Here is another workaround I just started using. Still quite some manual work, but I prefer this way.

I have a vector file of urban areas for a country with a fire risk index from 0 to 1, which I color with a graduated style, 10 classes. The automatic min/max range works well to visualize the data over the whole country, but I need to zoom in on individual regions and show the local variability in the index. But the variability is much less than at national scale, say [0.2-0.4], and there's no way I can constrain min/max style range, so I end up with my local data being all in 2-3 colors only.

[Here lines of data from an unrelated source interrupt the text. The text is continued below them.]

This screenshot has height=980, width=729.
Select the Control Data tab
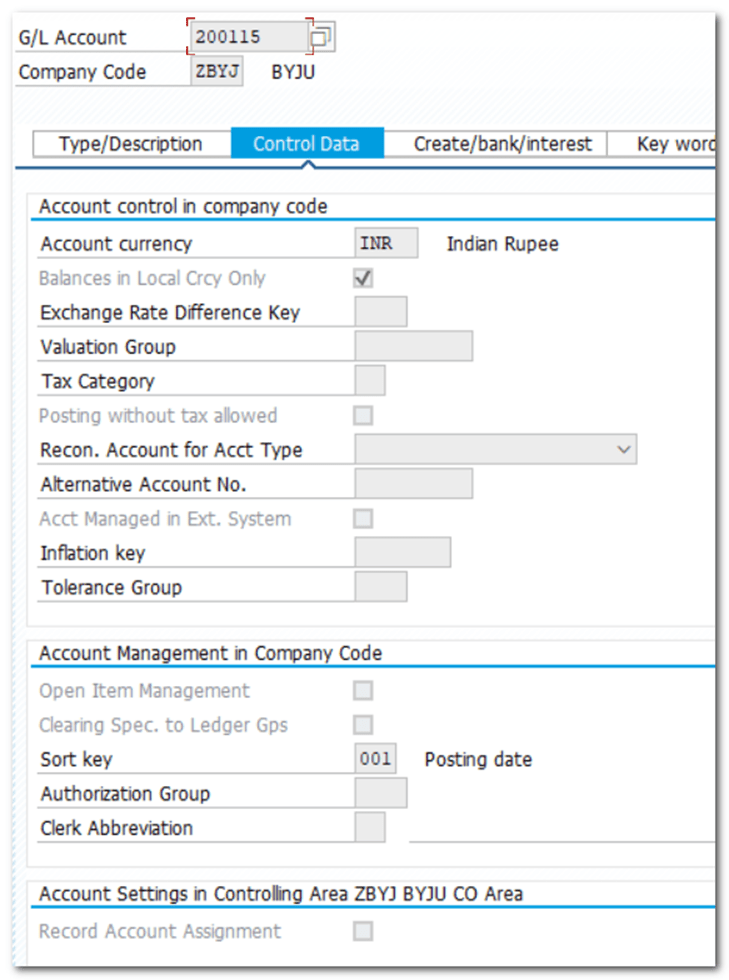306,144
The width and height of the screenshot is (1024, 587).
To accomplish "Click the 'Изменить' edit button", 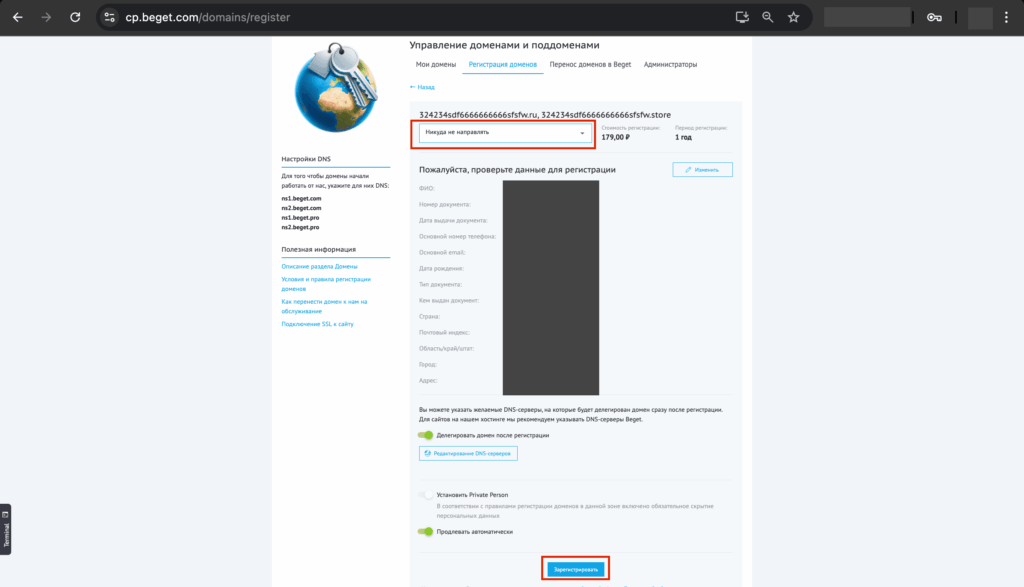I will (702, 170).
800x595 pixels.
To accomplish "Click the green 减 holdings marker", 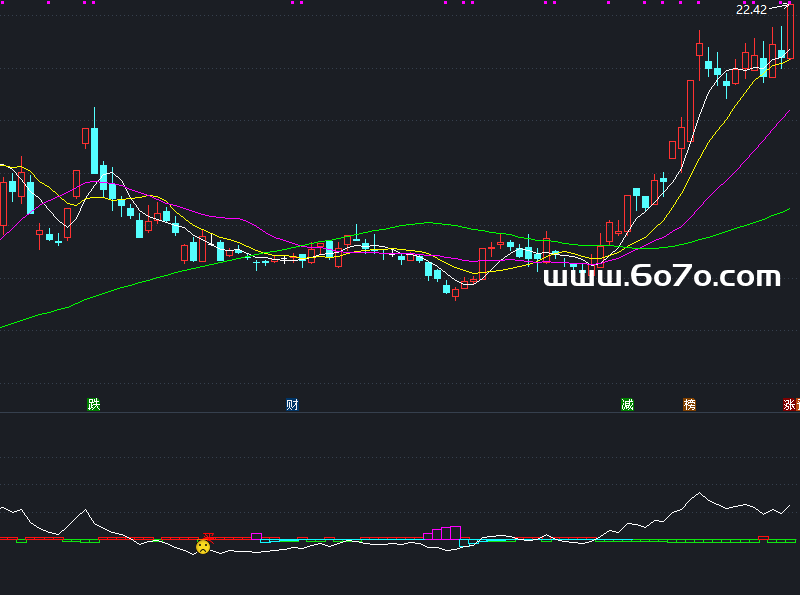I will [627, 405].
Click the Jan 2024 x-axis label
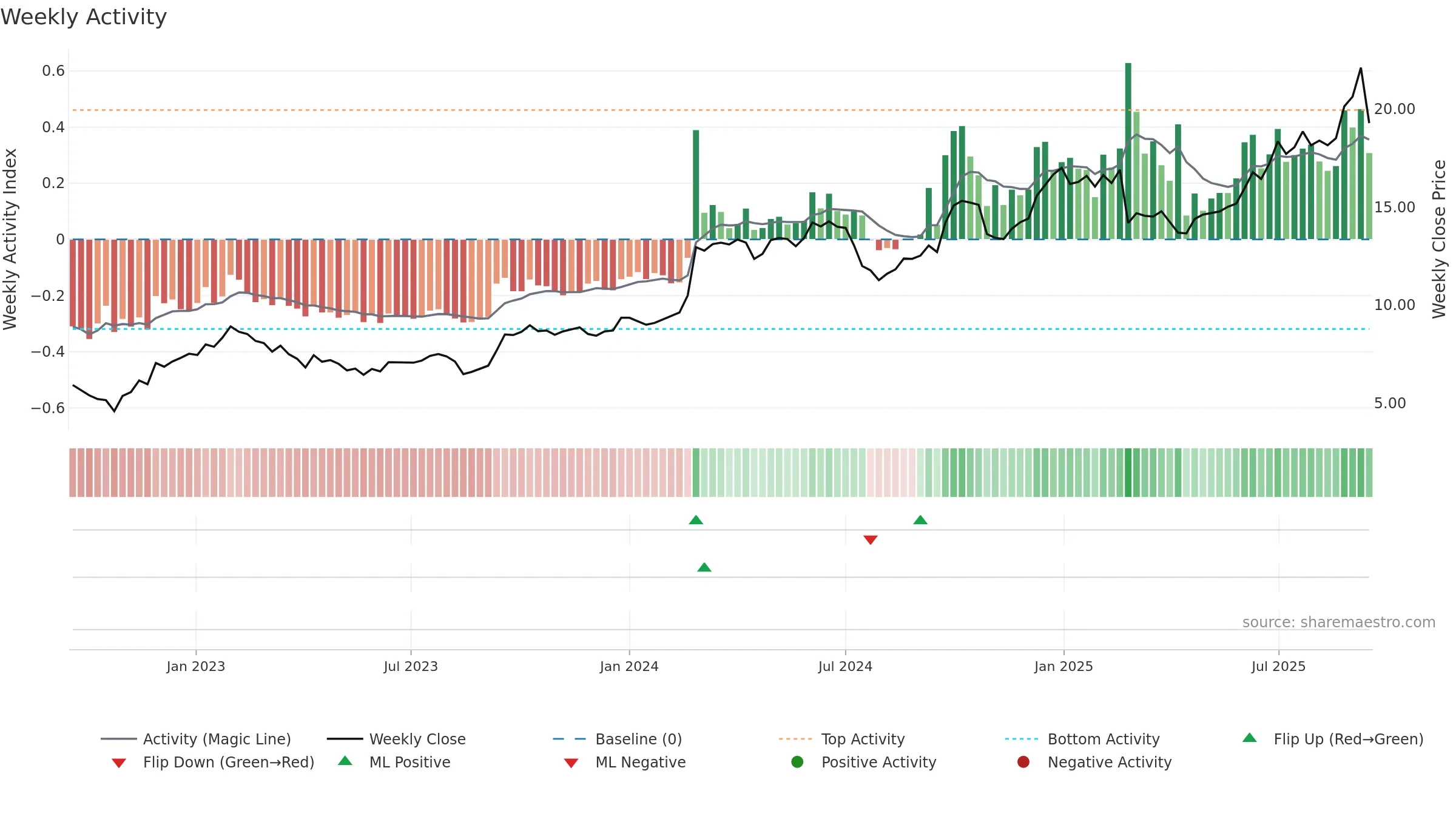 629,666
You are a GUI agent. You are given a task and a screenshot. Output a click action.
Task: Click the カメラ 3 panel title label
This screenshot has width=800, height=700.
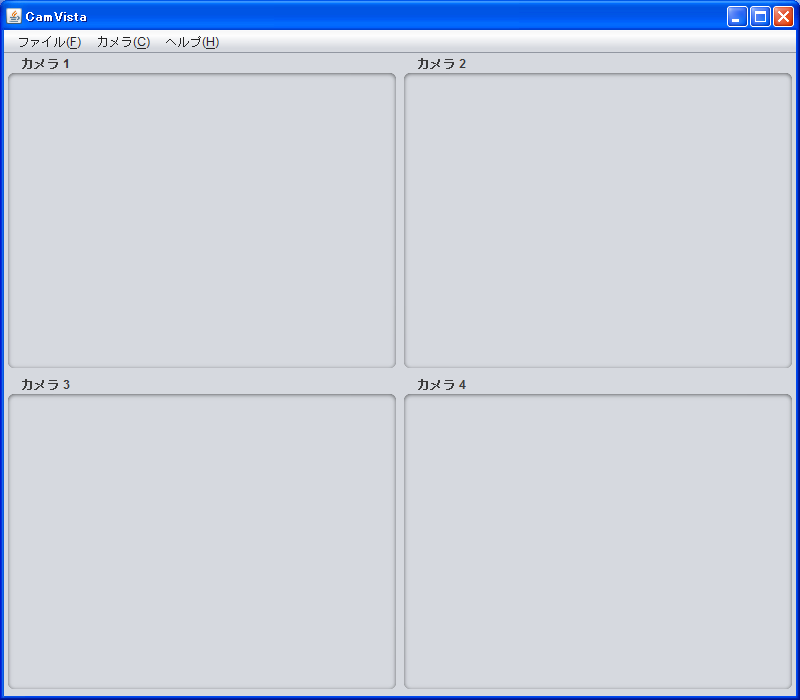(45, 385)
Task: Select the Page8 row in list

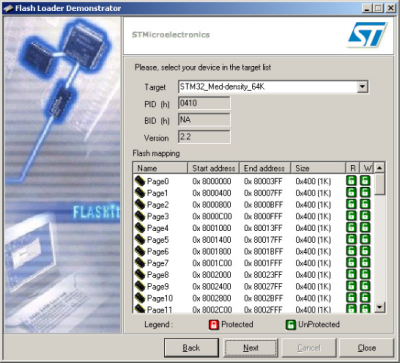Action: (x=253, y=275)
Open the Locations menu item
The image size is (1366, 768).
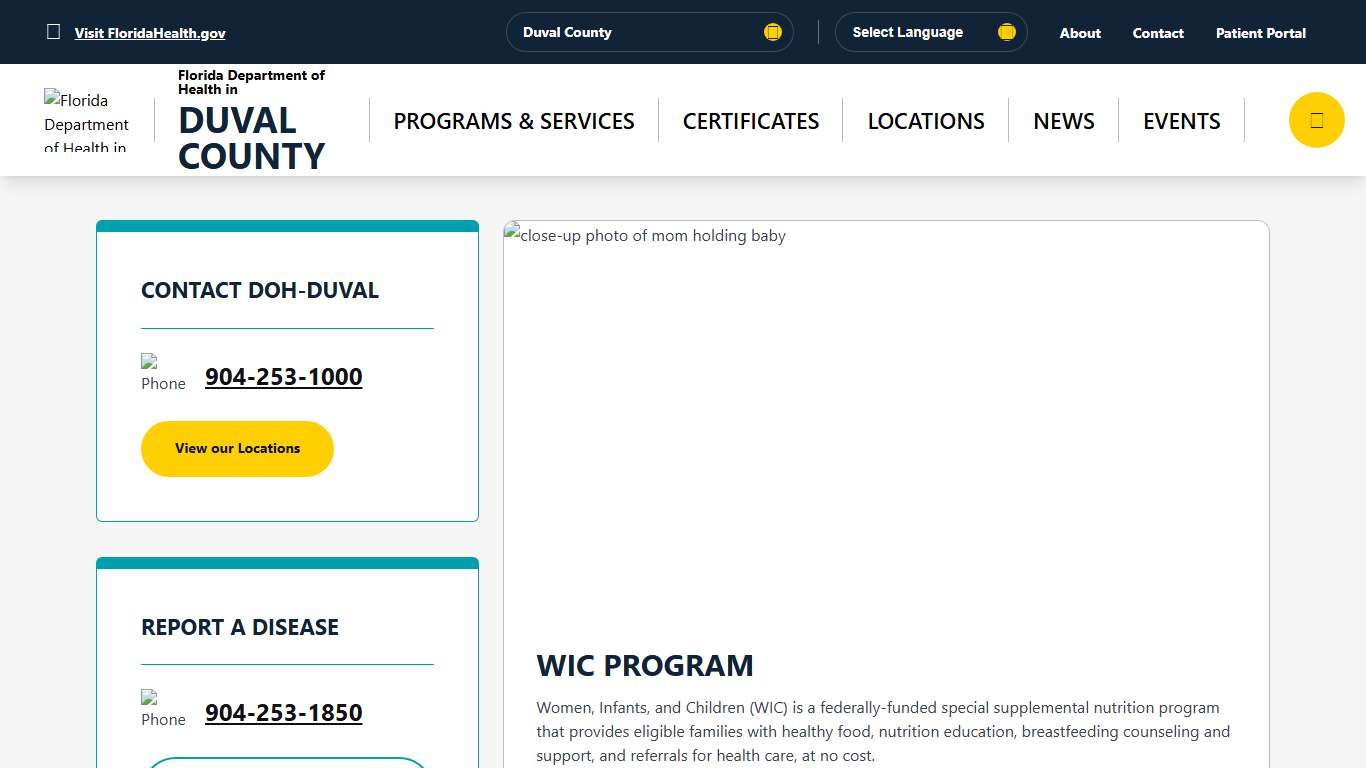(x=926, y=121)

So I could manually set every 10 class range, then save the style and reuse. But setting the 10 classes manually is the most annoying part I find, and some might have even more. The workaround (in my case, variable: "FireIndex", to change from [0-1] to [0.2-0.4]):

  • Click on E next to the Column drop down menu
  • Change the variable to the desired min/max value:

    CASE
    WHEN "FireIndex"<0.2 THEN 0.2 WHEN "FireIndex">0.4 THEN 0.4
    ELSE "FireIndex"
    END

  • Click ok

  • Do graduated style based on recomputed variable: chose colorbar, mode should probably be "equal intervals", number of classes, and click "Classify"

  • Now we have the right 10 color ranges, from 0.2 to 0.4
  • Go back to the Column drop down menu and chose your original variable again, "FireIndex"
  • In case there are out of range values in the area being visualized they won't be visible, so spread the range of the upper and lower classes to the min/max of the original values.